Fighting against casual ableism is exhausting. Every day is another reminder that most people won’t even humor us when it comes to avoiding slurs and addressing existing problems in society. Still many others won’t even admit that a problem exists. The fact that a ramp exists somewhere is taken as proof that all barriers have disappeared everywhere. The fact that they personally would suffer if they were to face a disability after having lived their lives as abled people is used as evidence that all disability is inherently miserable. The ways in which misery is actually caused by ableism is ignored. The fact that accessibility measures are often multiply useful for abled people is also ignored.
Meanwhile those of us struggling are gaslit into doubting ourselves, our abilities, while also doubting our symptoms and experiences. One of the most common fears expressed by disabled people I have spoken to is “what if I’m not actually as sick as I am”. I’ve heard this uttered by people who have medical horror stories that would give an abled person nightmares. There is a strange comfort in facing the worst our conditions have to offer us, because they serve as proof to ourselves, to others, that we are not making stuff up.
Many of us are forced to fight for every little accessibility measure, then deal with constant microagressions from other social justice oriented groups, from friends, and from family. We’re forced to struggle for every accommodation, for every change, even just for basic acknowledgement and it’s exhausting.

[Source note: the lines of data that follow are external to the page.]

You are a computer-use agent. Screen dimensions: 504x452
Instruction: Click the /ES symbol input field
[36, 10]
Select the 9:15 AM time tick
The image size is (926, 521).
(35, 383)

Every day, scrolling through my newsfeed, I am faced with countless examples of casual ableism. Ableist slurs are used as basic parts of language, often not even considered swears let along slurs. Joke articles use our realities to mock people. Political slogans use mental illness as a pejorative and create slogans that could very well be used as a slogan for Eugenics. (Make America Sane Again – how? You plan on killing all of us mentally ill people? I hate to break it to you but that’s already happening. In fact Trump’s policies have a head start on taking care of that for you. Pretty sure that still wouldn’t help prevent his election. Pretty sure that all on you Neurotypicals.) People express shock that mocking of disability didn’t disqualify Trump from being elected, and then go on and use disability to mock him, never mentioning that the person being mocked has a name. That he is a person who is worthy of admiration not because he was born with a disability but because he is a Pulitzer Prize winning author. Never realizing that while they’re busy using us as a prop for their outrage, they too are busy stepping on our necks.